The Department of Education finalized a rule this week that excludes nursing from the definition of “professional degree” programs, capping graduate nursing students at $20,500 per year and $100,000 total in federal loans. Law students and medical students face no such cap. The rule takes effect July 1, 2026.

The American Nurses Association called the decision a direct threat to the healthcare workforce. “This final rule will limit baccalaureate-prepared nurses’ ability to pursue advanced degrees,” said ANA President Jennifer Mensik Kennedy. “Make no mistake, this is not a technicality or a footnote. This rule will be felt in real communities — in rural areas where nurse practitioners, midwives, and nurse anesthesiologists are often the only providers of core care services.”

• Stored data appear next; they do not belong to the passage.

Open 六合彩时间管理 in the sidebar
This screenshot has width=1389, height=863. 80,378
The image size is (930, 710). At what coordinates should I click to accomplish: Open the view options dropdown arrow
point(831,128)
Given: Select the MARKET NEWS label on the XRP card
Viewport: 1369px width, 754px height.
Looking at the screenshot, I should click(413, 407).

What It Means for Nursing Homes

Advanced practice nurses — nurse practitioners, clinical nurse specialists, and nurse anesthesiologists — are increasingly filling gaps in long-term care settings where physician coverage is thin. Nursing homes in rural and underserved areas often rely on NPs as their primary clinical leads.

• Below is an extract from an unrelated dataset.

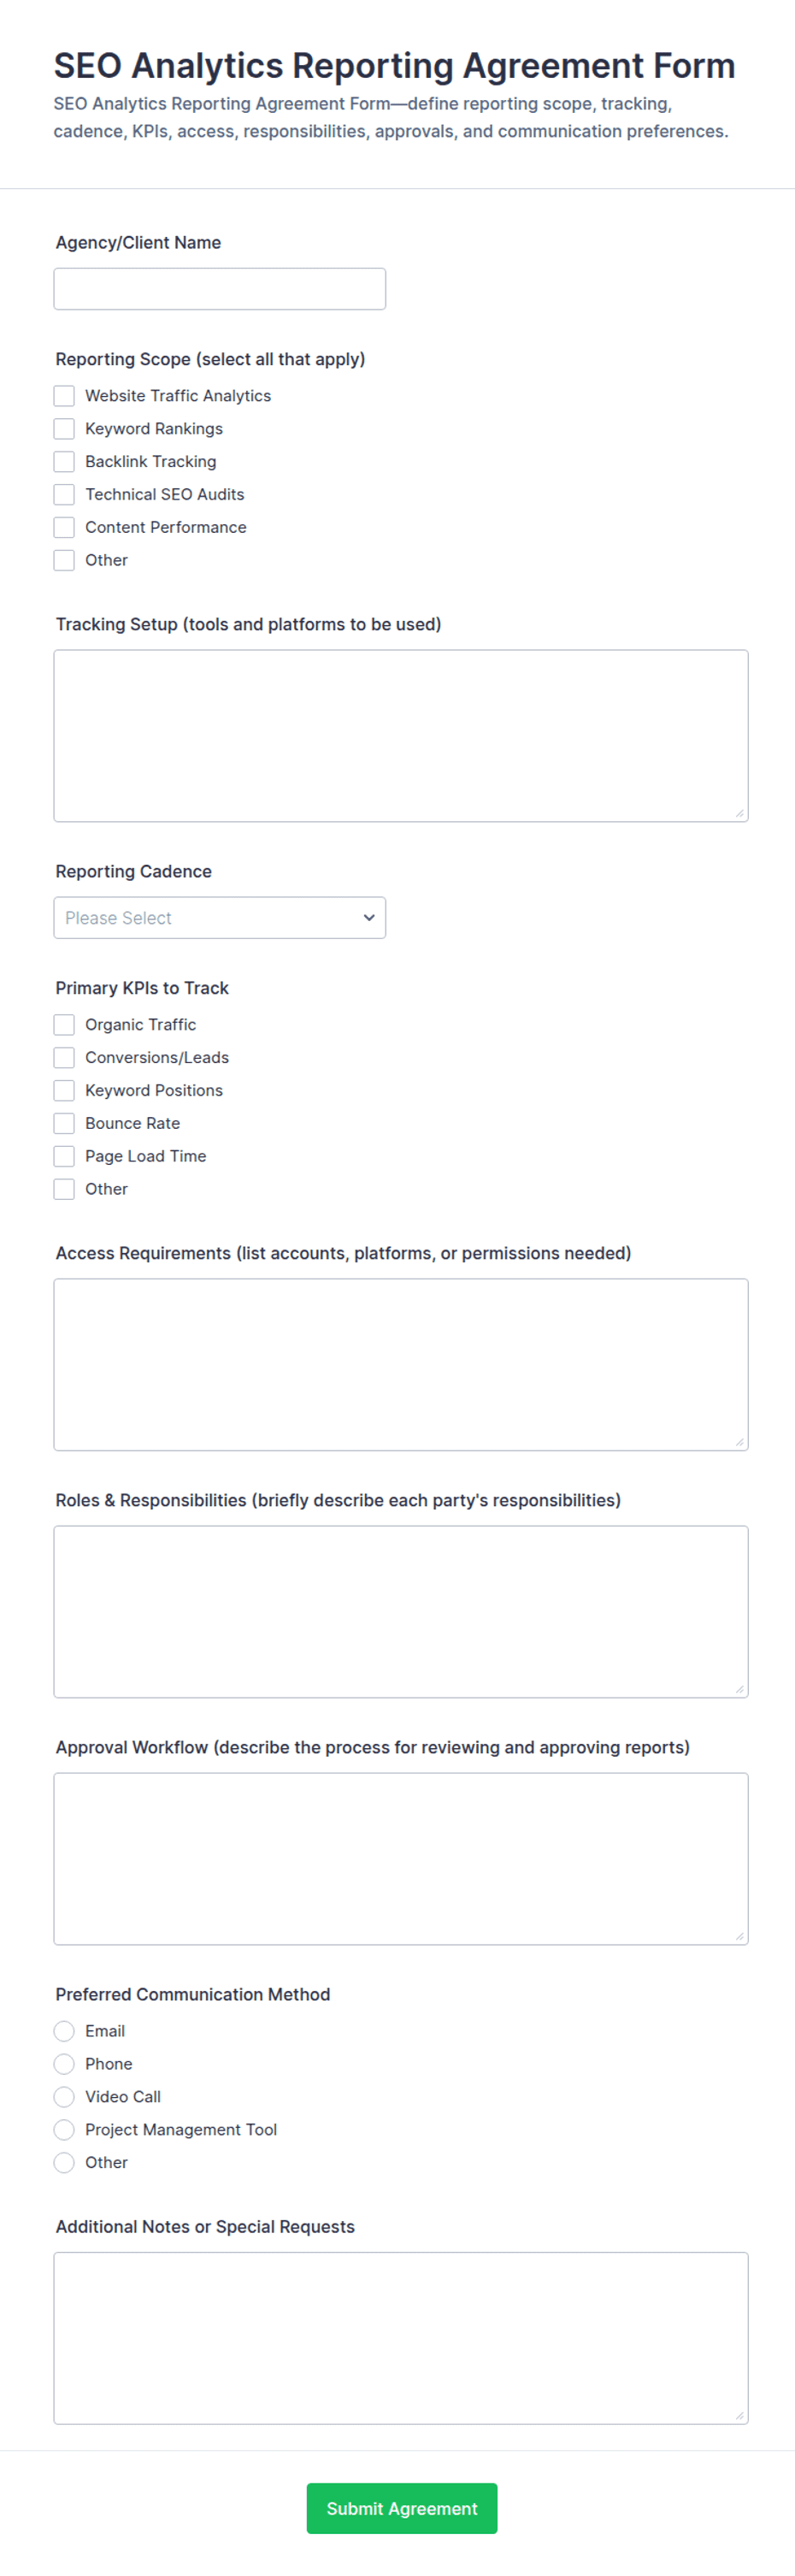
Task: Click into the Access Requirements text area
Action: pyautogui.click(x=401, y=1365)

Restricting access to graduate nursing education doesn’t just affect individual careers. It shrinks the pipeline of advanced clinicians that facilities depend on. And it arrives at a moment when the sector is already facing a projected shortfall of nearly 250,000 licensed practical nurses by 2038, according to industry projections — a workforce gap that experts say is already straining care quality in long-term care settings.

245,000 Nurses Pushed Back — and Were Ignored

The ANA says more than 245,000 nurses and nurse advocates signed a petition opposing the rule during the public comment period. Tens of thousands of additional comments were submitted. The Department of Education finalized the rule anyway.

The distinction between “professional” and other graduate programs has drawn criticism beyond nursing. Physical therapy and social work programs were also excluded from the higher borrowing limits, according to industry reports.

The Timing Couldn’t Be Worse

The rule lands just as nursing homes are navigating a wave of workforce pressures — immigration enforcement reducing the pool of foreign-born caregivers, state-level staffing mandates tightening, and federal budget proposals threatening the training programs that produce new nurses.

The ANA is urging President Trump and Congress to reverse course. Whether that happens before July 1 remains unclear.

For nursing home operators, the message is straightforward: the federal government is making it more expensive to become the kind of nurse your facility needs most.